* What you should do: Gather every line of the material that contains the word "Open" and copy each one out.

* Records for the task:
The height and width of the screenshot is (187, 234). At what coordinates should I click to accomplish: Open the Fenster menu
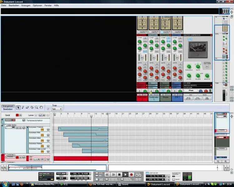click(x=48, y=5)
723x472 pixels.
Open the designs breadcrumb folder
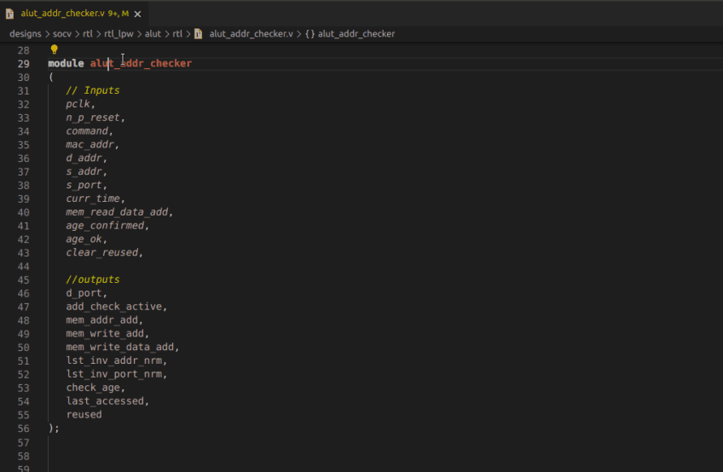pos(25,34)
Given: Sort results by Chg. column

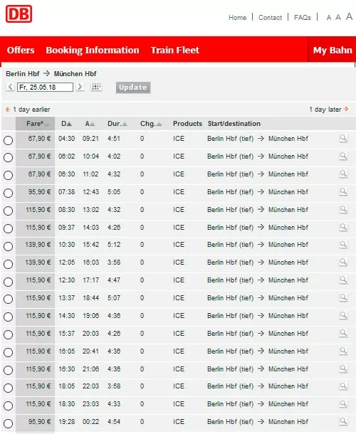Looking at the screenshot, I should point(151,124).
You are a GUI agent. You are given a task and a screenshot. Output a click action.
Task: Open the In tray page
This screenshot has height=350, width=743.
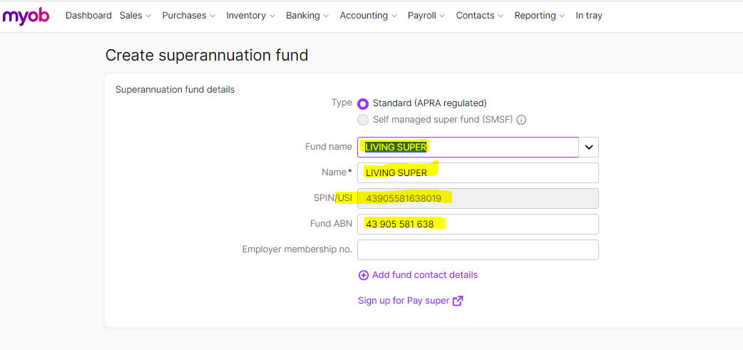click(589, 16)
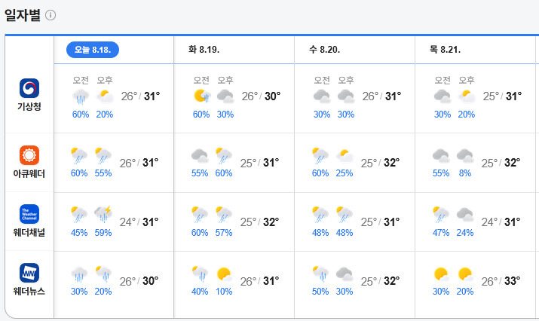Click 웨더뉴스 Tuesday afternoon sunny icon
The height and width of the screenshot is (321, 539).
pos(224,274)
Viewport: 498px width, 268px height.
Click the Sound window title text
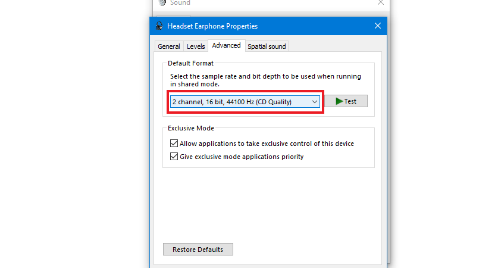click(x=180, y=3)
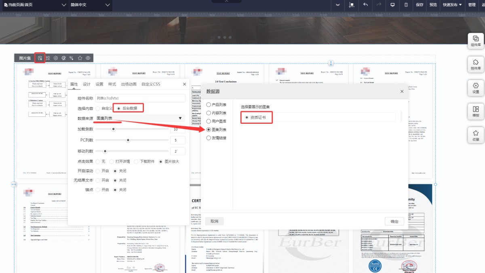Switch to the 设计 tab
This screenshot has height=273, width=485.
(86, 84)
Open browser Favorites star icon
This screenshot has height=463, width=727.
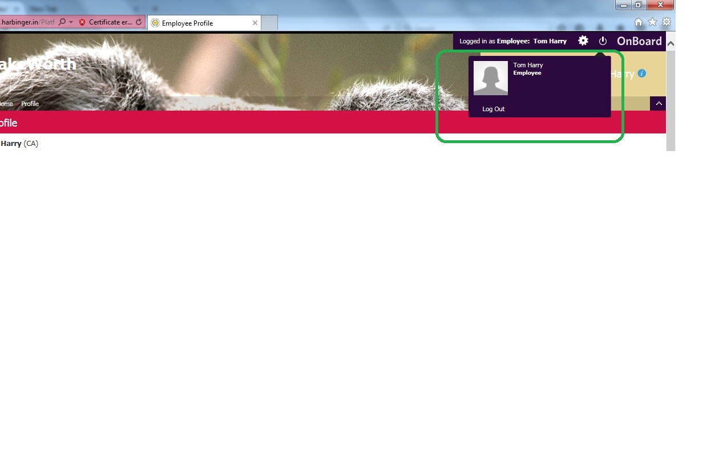(652, 22)
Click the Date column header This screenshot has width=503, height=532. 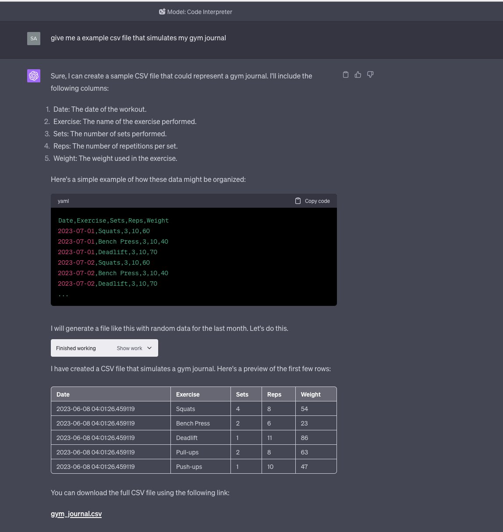[x=63, y=394]

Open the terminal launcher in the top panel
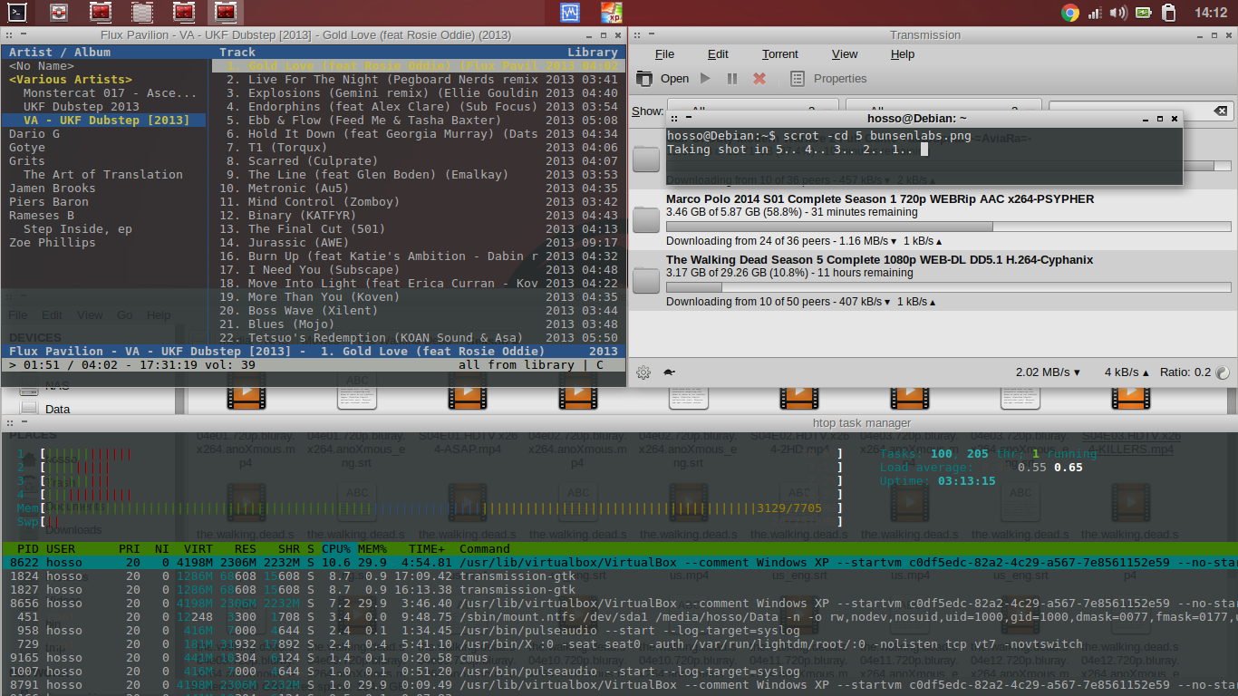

* Output for this exercise:
The height and width of the screenshot is (187, 234). At what coordinates should I click to accomplish: Open the Fenster menu
Open the designs breadcrumb folder
Task: Open the In tray page
Open browser Favorites star icon
Open the terminal launcher in the top panel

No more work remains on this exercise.